La muchacha asintió por fin con la cabeza; después le sonrió y se volvió para marcharse.
– La próxima vez que quiera cambiar de peinado, venga al Salón. Se lo haremos por cuenta de la casa.
– A esa clase de sobornos sí me presto -contestó Siobhan, diciéndole adiós con la mano.
Capítulo 28
Encontró sitio para aparcar en Cockburn Street y se dirigió al callejón Fleshmarket. Dobló a la izquierda en High Street y otra vez a la izquierda, y entró en The Warlock. Había una clientela variada de trabajadores en su turno de descanso, oficinistas leyendo el periódico y turistas hojeando planos y guías.
– No está -dijo el camarero-. A lo mejor vuelve dentro de unos veinte minutos, si quiere esperarle.
Siobhan asintió con la cabeza, pidió un refresco; cuando quiso pagar, el camarero negó con la cabeza, pero ella dejó el dinero en la barra. Había gente de la que prefería no aceptar invitaciones. Al ver que él no cogía las monedas, las echó en el bote de una asociación benéfica.
Se acomodó en un taburete y dio un sorbo a la bebida.
– ¿Sabe adónde ha ido? -preguntó.
– Por ahí.
Siobhan dio otro sorbo.
– Tiene coche, ¿verdad?
El barman la miró.
– No se preocupe, no estoy interrogándole -dijo-. Es que como por aquí el aparcamiento es una pesadilla, me preguntaba cómo se las arregla.
– ¿Conoce las cocheras de Market Street?
Iba a decir que no, pero asintió con la cabeza.
– ¿Esas puertas de arco en el muro?
– Pues son garajes, y él tiene uno allí. A saber lo que pagará.
– Ah, ¿y guarda allí el coche?
– Lo deja allí y viene aquí andando, así hace ejercicio. Nunca le he visto…

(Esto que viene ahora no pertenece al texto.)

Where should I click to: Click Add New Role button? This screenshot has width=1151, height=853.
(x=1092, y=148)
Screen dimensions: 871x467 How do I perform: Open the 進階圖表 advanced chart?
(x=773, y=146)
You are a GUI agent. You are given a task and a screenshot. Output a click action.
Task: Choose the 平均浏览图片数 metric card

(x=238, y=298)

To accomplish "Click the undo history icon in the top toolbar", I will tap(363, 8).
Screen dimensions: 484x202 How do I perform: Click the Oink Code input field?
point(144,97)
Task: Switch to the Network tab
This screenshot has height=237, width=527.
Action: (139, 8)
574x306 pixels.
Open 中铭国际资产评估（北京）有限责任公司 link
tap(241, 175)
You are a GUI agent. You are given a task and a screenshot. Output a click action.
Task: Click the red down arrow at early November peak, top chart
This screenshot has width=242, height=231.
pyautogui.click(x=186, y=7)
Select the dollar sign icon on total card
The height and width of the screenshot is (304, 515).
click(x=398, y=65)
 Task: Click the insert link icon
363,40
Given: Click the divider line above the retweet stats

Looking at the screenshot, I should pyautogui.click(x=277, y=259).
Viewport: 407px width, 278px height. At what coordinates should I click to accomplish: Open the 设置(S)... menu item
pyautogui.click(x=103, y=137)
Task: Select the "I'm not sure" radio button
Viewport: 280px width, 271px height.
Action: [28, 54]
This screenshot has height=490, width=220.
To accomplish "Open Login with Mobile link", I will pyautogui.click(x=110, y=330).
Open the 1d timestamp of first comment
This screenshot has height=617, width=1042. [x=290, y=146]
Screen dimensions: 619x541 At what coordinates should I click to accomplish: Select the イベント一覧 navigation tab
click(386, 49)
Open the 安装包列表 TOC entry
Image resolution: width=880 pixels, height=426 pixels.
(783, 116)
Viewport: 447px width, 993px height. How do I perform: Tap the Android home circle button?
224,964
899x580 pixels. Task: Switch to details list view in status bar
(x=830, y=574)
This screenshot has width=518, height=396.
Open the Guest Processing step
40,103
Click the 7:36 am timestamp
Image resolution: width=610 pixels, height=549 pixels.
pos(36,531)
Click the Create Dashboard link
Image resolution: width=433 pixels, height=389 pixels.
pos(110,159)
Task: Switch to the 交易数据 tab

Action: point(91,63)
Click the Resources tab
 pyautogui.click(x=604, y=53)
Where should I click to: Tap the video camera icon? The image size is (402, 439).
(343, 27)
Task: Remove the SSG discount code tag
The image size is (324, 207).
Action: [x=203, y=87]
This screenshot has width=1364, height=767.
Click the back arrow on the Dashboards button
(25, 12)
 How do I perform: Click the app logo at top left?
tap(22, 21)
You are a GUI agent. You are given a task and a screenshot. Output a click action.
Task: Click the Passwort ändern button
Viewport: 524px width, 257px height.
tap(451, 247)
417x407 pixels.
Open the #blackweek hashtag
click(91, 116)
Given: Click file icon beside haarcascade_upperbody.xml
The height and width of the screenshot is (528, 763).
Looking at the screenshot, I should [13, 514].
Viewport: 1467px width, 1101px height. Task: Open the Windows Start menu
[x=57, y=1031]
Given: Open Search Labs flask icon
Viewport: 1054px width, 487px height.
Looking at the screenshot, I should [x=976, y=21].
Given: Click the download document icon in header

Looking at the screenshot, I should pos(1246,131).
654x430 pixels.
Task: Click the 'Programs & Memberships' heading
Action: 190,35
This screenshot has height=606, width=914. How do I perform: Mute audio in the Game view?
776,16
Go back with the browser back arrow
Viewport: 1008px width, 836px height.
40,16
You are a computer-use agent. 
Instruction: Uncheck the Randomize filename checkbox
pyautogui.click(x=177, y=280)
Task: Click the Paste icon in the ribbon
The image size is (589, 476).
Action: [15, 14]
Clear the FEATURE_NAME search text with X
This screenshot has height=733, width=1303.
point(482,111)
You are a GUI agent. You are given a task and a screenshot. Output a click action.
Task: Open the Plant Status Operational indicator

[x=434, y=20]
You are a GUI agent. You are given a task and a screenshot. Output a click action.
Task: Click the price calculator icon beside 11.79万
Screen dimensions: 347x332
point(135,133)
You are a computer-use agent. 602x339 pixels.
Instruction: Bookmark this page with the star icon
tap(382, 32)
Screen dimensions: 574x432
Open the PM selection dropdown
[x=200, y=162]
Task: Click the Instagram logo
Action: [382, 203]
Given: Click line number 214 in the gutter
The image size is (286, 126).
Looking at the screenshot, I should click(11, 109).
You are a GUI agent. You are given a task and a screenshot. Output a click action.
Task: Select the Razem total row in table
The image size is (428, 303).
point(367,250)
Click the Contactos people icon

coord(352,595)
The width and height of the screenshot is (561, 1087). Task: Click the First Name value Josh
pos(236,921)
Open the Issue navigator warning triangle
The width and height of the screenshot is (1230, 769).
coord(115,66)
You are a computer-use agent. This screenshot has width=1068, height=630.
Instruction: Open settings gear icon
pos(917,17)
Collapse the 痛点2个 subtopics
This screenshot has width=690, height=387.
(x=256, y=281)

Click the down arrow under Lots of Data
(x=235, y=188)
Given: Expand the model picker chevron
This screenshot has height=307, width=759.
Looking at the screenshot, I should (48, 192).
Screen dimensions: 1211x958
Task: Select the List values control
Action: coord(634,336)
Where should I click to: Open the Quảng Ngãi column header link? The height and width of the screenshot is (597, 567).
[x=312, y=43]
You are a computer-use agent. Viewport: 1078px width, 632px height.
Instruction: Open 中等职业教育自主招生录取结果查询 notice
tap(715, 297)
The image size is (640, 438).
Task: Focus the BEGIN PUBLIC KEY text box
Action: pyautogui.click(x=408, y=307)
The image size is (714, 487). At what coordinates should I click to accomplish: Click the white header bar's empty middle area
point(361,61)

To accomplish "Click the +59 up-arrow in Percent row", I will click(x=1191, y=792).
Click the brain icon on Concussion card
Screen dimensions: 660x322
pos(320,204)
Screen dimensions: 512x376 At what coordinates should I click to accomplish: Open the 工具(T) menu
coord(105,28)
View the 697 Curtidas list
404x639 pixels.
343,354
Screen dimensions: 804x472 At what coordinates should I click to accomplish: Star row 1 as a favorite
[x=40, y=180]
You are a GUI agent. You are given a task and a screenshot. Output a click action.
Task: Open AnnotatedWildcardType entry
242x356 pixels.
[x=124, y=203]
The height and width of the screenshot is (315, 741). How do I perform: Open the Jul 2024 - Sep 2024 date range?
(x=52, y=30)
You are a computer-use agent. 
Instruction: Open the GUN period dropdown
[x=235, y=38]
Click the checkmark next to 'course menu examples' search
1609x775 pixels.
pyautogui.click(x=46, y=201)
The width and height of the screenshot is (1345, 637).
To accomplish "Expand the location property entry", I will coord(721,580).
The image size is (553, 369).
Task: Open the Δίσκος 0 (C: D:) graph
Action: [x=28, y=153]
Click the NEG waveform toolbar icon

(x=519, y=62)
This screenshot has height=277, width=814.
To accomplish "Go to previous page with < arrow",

Siobhan iba ya camino de la puerta.
Market Street estaba frente a la línea del ferrocarril del sur con origen en la estación de Waverley, a espaldas de la cual Jeffrey Street trazaba una curva cuesta arriba hacia Canongate. Las cocheras formaban una hilera escalonada en la pendiente. Había algunas demasiado pequeñas para un coche, pero todas menos una estaban cerradas con candado. Siobhan llegó en el momento en que Ray Mangold iba a cerrar la suya.
– Bonita máquina -comentó.
Él tardó un instante en reconocerla y a continuación dirigió la vista hacia donde ella miraba: un Jaguar rojo descapotable.
– A mí me gusta -dijo Mangold.
– Siempre me habían intrigado estos locales -continuó Siobhan mirando las bóvedas de ladrillo-. Son fantásticos, ¿verdad?
– ¿Quién le dijo que yo tenía uno? -replicó él mirándola.
– Soy policía, señor Mangold -respondió ella sonriendo y dando una vuelta al Jaguar.
– No encontrará nada -espetó él.
– ¿Qué es lo que cree que busco? -preguntó Siobhan que, efectivamente, miraba el interior detenidamente.
– Dios sabe… A lo mejor sus malditos esqueletos.
– No se trata de esqueletos, señor Mangold.
– ¿Ah, no?
Siobhan negó con la cabeza.
– Estoy pensando en Ishbel -dijo situándose frente a él, cara a cara-. Me pregunto qué ha hecho con ella.
– No sé de qué habla.
– ¿Cómo se hizo esas contusiones?
– Ya le dije que fue…
– ¿Tiene algún testigo? Por lo que yo recuerdo, cuando le pregunté al camarero, él afirmó que no sabía nada. Tal vez con una hora o dos de interrogatorio en comisaría podríamos averiguar la verdad.
– Escuche…
– ¡No, escuche usted! -replicó ella irguiendo la espalda y aupándose casi a su altura.